Thursday, January 22, 2009

Red Light

It's 6 p.m., and you're trying to get across Taft Avenue. Between the giant buses and swerving jeepneys, all you really want to do is to get to the other side without being crushed. At this point, you'd be thankful for a working stoplight.

I know most people take stoplights for granted--and some even blatantly jaywalk all over the place--but for someone who grew up inheriting her mom's paranoia about accidents that can happen anytime, stoplights are a relief.

But since literal stoplights don't really make for an interesting blog, I will, of course, try to relate it to life. (Although I also doubt it will be interesting, but oh well.)

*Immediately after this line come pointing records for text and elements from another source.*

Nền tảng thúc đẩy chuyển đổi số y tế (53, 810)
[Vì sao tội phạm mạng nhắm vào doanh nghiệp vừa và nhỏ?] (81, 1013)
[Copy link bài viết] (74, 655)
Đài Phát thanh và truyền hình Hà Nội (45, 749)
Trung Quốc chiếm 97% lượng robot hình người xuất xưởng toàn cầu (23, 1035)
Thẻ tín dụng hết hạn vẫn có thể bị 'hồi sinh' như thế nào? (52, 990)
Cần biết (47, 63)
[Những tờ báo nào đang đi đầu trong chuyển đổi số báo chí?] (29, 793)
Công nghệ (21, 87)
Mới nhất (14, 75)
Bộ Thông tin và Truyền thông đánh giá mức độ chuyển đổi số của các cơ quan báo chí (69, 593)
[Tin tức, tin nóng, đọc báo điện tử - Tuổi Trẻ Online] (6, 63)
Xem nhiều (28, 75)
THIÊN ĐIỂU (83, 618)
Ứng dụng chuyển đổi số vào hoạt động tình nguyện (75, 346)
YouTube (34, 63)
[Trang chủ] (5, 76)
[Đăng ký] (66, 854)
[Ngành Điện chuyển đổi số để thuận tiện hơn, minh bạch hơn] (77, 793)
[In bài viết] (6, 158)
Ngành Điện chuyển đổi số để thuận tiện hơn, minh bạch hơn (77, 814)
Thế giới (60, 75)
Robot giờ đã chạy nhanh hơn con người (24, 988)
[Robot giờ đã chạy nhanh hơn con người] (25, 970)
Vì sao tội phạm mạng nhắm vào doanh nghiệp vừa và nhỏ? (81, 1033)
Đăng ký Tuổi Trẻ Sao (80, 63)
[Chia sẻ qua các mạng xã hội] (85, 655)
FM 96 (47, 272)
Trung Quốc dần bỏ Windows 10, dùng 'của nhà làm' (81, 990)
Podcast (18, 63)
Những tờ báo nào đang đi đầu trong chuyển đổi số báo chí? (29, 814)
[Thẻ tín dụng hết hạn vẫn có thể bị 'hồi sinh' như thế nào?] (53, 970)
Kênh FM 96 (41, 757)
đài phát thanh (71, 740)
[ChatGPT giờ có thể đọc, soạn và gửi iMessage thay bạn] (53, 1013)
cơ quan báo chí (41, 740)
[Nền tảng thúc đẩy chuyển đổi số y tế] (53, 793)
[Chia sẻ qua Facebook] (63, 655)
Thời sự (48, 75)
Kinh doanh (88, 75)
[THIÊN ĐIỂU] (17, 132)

Unfortunately, life has no explicit stoplights. None of those simple, three-colored machines which reliably keep us from crashing and getting crushed (of course, I am not taking into account the perpetually malfunctioning stoplights one can always find in Metro Manila). Things would have easier and less complicated if we had those, but as we all know by now, life is neither easy nor simple.

In fact, taking the commuter analogy further, life isn't just an intersection, nor a highway as the Rascal Flats sang about. For me it a collection of infinitely many intersections, and with different kinds of streets. Some are as big as NLEX, while others mere alleys. To be in the middle of one of these big junctions--I think we all know how that feels. Without a stoplight, in the middle of an intersection, is one of the most terrifying places to be, maybe because we know that if there's nothing to tell everyone else when to stop and when to keep moving, crashes are almost certain.

It's a weird thing, to cross streets without stoplights. I know some people who just walk straight to the other side, without so much as a glance at the cars. But I'm not like that. And maybe there's something about personality in crossing streets. Some of us go through life carefree, stepping out into the asphalt and heading straight to where they ought to go, while others don't trust the cars not to hit them, so they go out of their way to avoid those dangers.

For me, the tough part is knowing when to move and when not to. Of course I'm concerned about a big delivery truck hitting me right on--I know it's something I don't ever want to experience. It's painful and harmful. And that's the reason why in life, we get hurt and do the stupid things that we do--it's because, as we all know, calculating is hard, and often we miscalculate our actions. We're rarely ever certain of anything, so it's normal to get hit by our mistakes. Sometimes they're just bikes, or slow-moving cars--but once in a while we really fuck up and it feels like a speeding ten-wheeler. Sometimes we're lucky to get off with just a bruise or a scratch, but sometimes it cripples us--for a while or for good.

But we have to keep crossing if we want to get anywhere.

And it's not as if life doesn't hand us its fair share of signals. Life has no explicit stoplights, but there are subtle (and sometimes quite obvious) signs which tell us when to keep still. But just like a lot of the Philippine commuting public, we simply choose to ignore them and jaywalk. Maybe we're hurrying, or just stubborn. Careless or over-cautious, it's all up to you. Just keep crossing.